Creating a Mental Skills Plan Part 3

5 Ways to Work With Our Thoughts

In part 1 we talked about the elements of our experience that we can train, Body, Skills and Mind. In part 2 we looked at what happens to thoughts and how they turn into thinking, and the 4 things we can always be in control of our Thoughts (after the often initial automatic thought), our Actions, our Attitude, and our Effort.

In part 3 we are going to continue looking at building a mental skills training plan by working with 5 ways that we can practice training our thought patterns.

If you’re invested in wanting to adapt your inner dialogue as part of your mental skills training, below are some things you can begin to do straight away, with continued practice they can be very effective.

  1. Label your emotions and thinking

This is a skill. We can’t train what we don’t know is there. Raise awareness as often as possible by giving your thoughts and emotions a name “there’s the inner critic” “there’s doubt”. The simple act of labelling allows processing to happen in a different way and minimises the chance that isolated thoughts turn into stories and thinking unconsciously. This technique is called affect labelling and comes from the scientific research by MD. Lieberman, take a closer look here.

  1. Start a (performance) journal.

Give yourself a chance to regularly ‘check in’ and write unedited, a stream of consciousness about what is in the mind either connected to performance or daily life. We can start to notice the thoughts that are working for us and those that are not.

  1. Take responsibility and shake up the narrative.

The negative bias of the mind isn’t our ‘fault’ it’s connected to the evolutionary psychology of looking out for threat. However it is our responsibility to intervene when we see that the negative stories are limiting our potential and wellbeing. We can’t just tell ourselves ‘I’m great, fantastic, the best!’ that has limited sustainability. You need to do purposeful/often out of comfort zone actions you think are important (start small). That way you start to trust yourself that what you’re saying to yourself is true, not just empty words, because you’ve built up a bank of experiences that say so too.

  1. Practice Mindfulness.

You probably know the large range of benefits of practicing mindfulness but there are some less well known features. Getting caught in thinking loops is much easier to notice when you give yourself space to notice. One of the wonderful benefits of mindfulness is learning to place attention at will, and that includes redirecting attention away from thinking that isn’t serving us. The Center for Mindfulness Research and Practice at the University of Bangor has wonderful free recordings for you to use.

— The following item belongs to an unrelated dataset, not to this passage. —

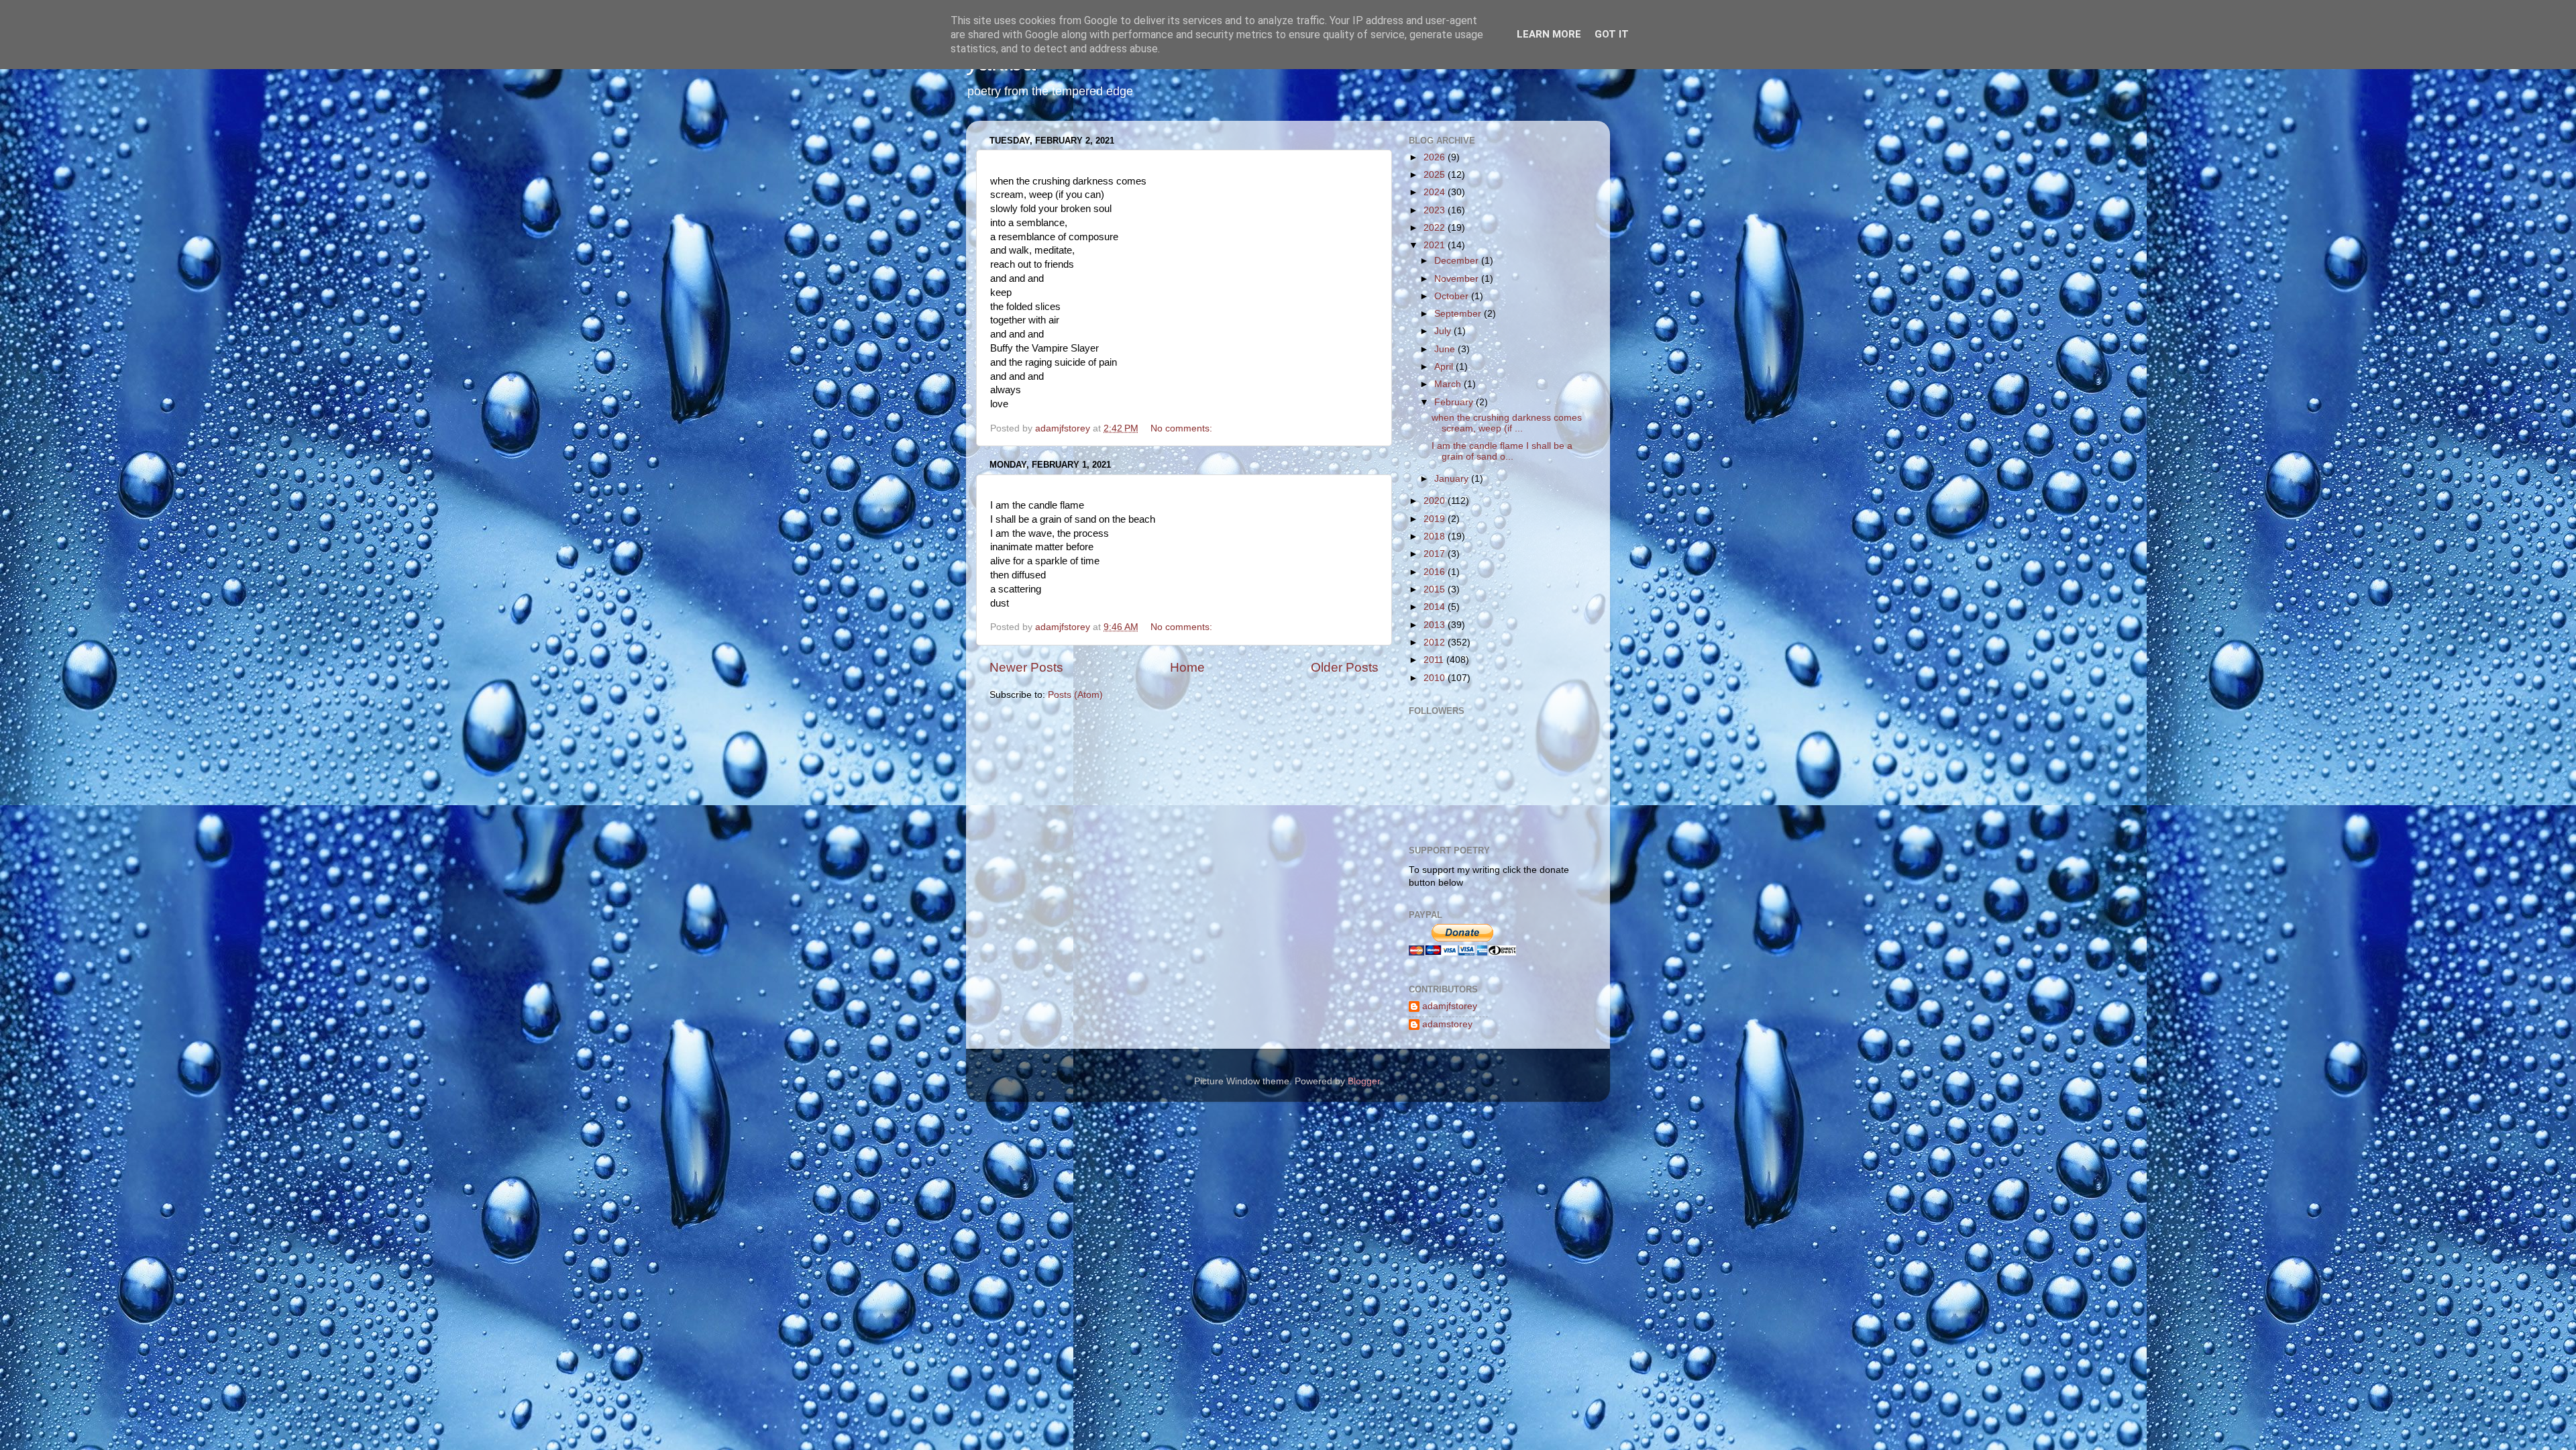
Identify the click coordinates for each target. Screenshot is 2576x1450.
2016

  1. Be patient with yourself.

When we start to raise awareness and notice our thought patterns, we don’t always like what we see. This raising of awareness isn’t easy but an important part of the training in training our mental skills. You may well have had some thought patterns and inaccurate stories about yourself and your skills for a while, it takes time to retrain the mind to have a new default way of thinking. Offering ourselves self-compassion can help with the process of learning to be patient with this work.